### TASK PROMPT
Please change every "Figure" to "Chart" in the listing from the line that contains "Tap the word Scalability" down to the end, and give those lines back with everything else unchanged and the pictures left out.

### LISTED ENTRIES
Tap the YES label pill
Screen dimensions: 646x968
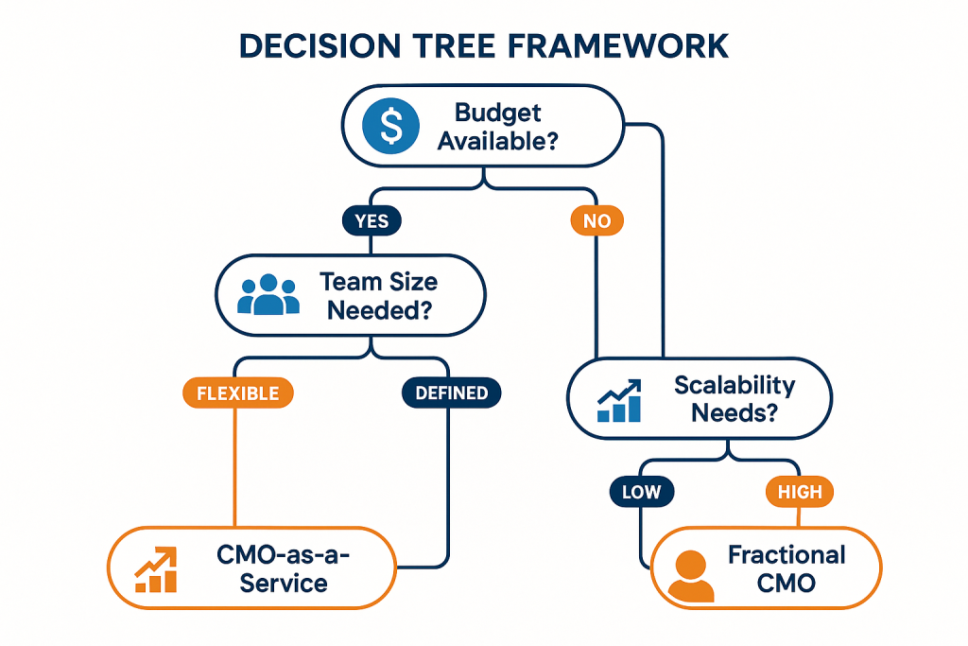(371, 221)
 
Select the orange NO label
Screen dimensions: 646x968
(597, 221)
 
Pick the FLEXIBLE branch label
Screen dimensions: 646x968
(237, 392)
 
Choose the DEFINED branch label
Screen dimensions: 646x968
(452, 392)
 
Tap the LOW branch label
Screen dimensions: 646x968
(642, 492)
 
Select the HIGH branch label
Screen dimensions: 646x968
(800, 492)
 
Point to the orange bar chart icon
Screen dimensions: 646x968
(157, 568)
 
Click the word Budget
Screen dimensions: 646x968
(498, 113)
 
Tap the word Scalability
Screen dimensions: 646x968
(735, 385)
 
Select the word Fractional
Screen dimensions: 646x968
(786, 554)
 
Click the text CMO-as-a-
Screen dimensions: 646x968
(284, 555)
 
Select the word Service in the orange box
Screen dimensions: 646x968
(284, 583)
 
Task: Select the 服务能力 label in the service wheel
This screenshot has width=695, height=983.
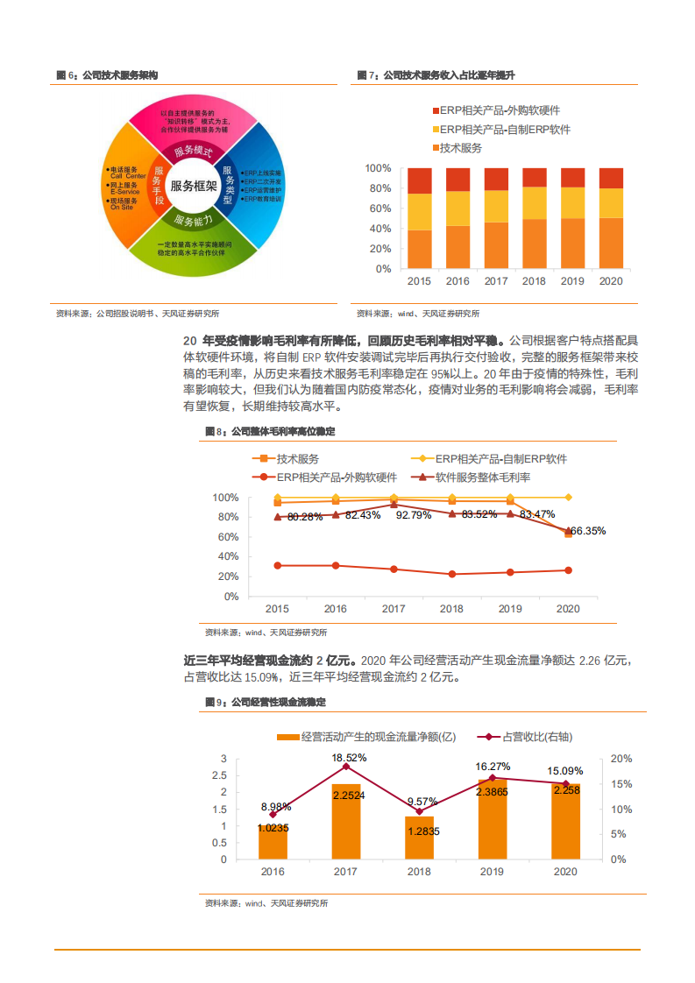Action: coord(193,220)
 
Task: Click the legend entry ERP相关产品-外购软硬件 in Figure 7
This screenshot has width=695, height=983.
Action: coord(495,110)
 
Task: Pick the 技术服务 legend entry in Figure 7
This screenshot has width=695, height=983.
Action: coord(460,148)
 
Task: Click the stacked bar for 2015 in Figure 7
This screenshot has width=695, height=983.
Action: coord(419,217)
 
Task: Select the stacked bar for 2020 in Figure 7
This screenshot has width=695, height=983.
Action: coord(611,217)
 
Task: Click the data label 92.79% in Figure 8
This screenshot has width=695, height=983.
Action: coord(414,515)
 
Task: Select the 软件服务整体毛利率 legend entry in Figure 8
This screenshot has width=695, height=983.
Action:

### TASK ANSWER
Tap the word Scalability
Screen dimensions: 646x968
(735, 385)
 
Select the word Fractional
Screen dimensions: 646x968
(786, 554)
 
Click the text CMO-as-a-
Screen dimensions: 646x968
(284, 555)
 
Select the word Service in the orange box
Screen dimensions: 646x968
(284, 583)
 
Task: Select the 服务能力 label in the service wheel
This screenshot has width=695, height=983.
Action: coord(193,220)
 
Task: Click the legend entry ERP相关产品-外购软硬件 in Chart 7
This screenshot has width=695, height=983.
Action: coord(495,110)
 
Task: Pick the 技术服务 legend entry in Chart 7
This screenshot has width=695, height=983.
Action: coord(460,148)
 
Task: Click the stacked bar for 2015 in Chart 7
This screenshot has width=695, height=983.
Action: coord(419,217)
 
Task: Select the stacked bar for 2020 in Chart 7
This screenshot has width=695, height=983.
Action: coord(611,217)
 
Task: Click the data label 92.79% in Chart 8
This screenshot has width=695, height=983.
Action: coord(414,515)
 
Task: Select the 软件服务整体毛利率 legend entry in Chart 8
This screenshot has width=695, height=983.
Action:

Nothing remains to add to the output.